Monday, July 21, 2008

The Goodness and Mercy of God


Sometimes it can be so easy for someone like me to take the mercy, grace, and the goodness of God for-granted. When you walk in it day after day and if you’re not careful the awe of redemption gets lost in the scenery of life. I’m not trying to sound high and mighty or clean and faultless but this weekend I came down from my perch of suburbia and walked around downtown for a bit. I felt like I was on sensory overload. There were so many people doing normal, crazy, or ridiculous things. I saw some lady yelling and cussing at a young boy telling him he was good for nothing and that he would never amount to anything. This boy was on the street corner juggling to raise funds for his hockey team and minding his own business.
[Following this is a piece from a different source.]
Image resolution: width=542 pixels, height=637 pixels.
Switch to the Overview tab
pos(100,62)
The lady…appeared to be homeless as she pushed around a baby stroller full of trash. Later I saw a drunk girl being held up by her friend as they staggered down the mall trying to appear normal and under complete control. Looking like 16 year olds but had to be somewhere in the 50’s. And to my complete shock I saw some man groping his girl friend between the legs as she encouraged more of the same behavior.
It had been some time since I had been around the “world”. I felt hopeless. I started to look at the faces of men and women old and young and felt like my hands were completely tied and that they would all suffer the same demise when they reach eternity’s door. I was surrounded by emptiness. All the money that was being spent, all the time and effort people went through to get a little attention. All the empty eyes behind drunken fabricated smiles of shallow happiness. And here am I in my clean white clothes appearing to have my act together but knowing full well that the inside of me is as dark and distorted as the scenery around me.
See, I am bravely admitting that recently the call or the lure of the world had my attention. Let me relate to a preaching I heard recently…John the revelator/beloved was in “great admiration” when he saw the “great whore”. She was arrayed in purple and scarlet and decked with gold and precious stones. The preaching warned that if John, the man who sat at the bosom of Jesus was admiring this woman then we too need to be careful not to get caught up in her allure.
Well, since my heart is deceitfully wicked I have be battling thoughts of wanting to take part in the world sinfulness. As a good Christian knows when these thoughts come they need to cast them down and brought into captivity. However, in the recent months I have been dwelling on them and they have gotten bigger and uglier. But after this weekend I felt like God showed me…this is the world. This is what it has to offer. Do you want it?
It’s like the blinders have been removed from my eyes. What was I thinking and dwelling on? Something that would only leave me empty with no fulfillment? How can I be so dumb? I thought about the move of God I felt in service earlier in the week…the Spirit of God was moving so thick amongst the youth I was with. The Word of God pierced my soul and heart and let me know that if I struggle and don’t let go of God He will bless me. Which was completely amazing because not to many days before I had envision my finger tips holding the alter of God barely hanging on but telling Him, no matter what I’m not going to let go. God knows where I am and He knows just what I need to get my eyes back into focus and I am so thankful to Him. It makes me think…”who is man that thou are mindful of him?” Why Lord do you care so much for me God? I can confirm that it’s the goodness of God that leads man to repentance.

Psalms 23:6- Surely goodness and mercy shall follow me all the days of my life and I will dwell in the house of the Lord forever.

1 comment:

Anonymous said...

keep going straight onto the narrow path and then at the end you wont have to deal with those problems anymore.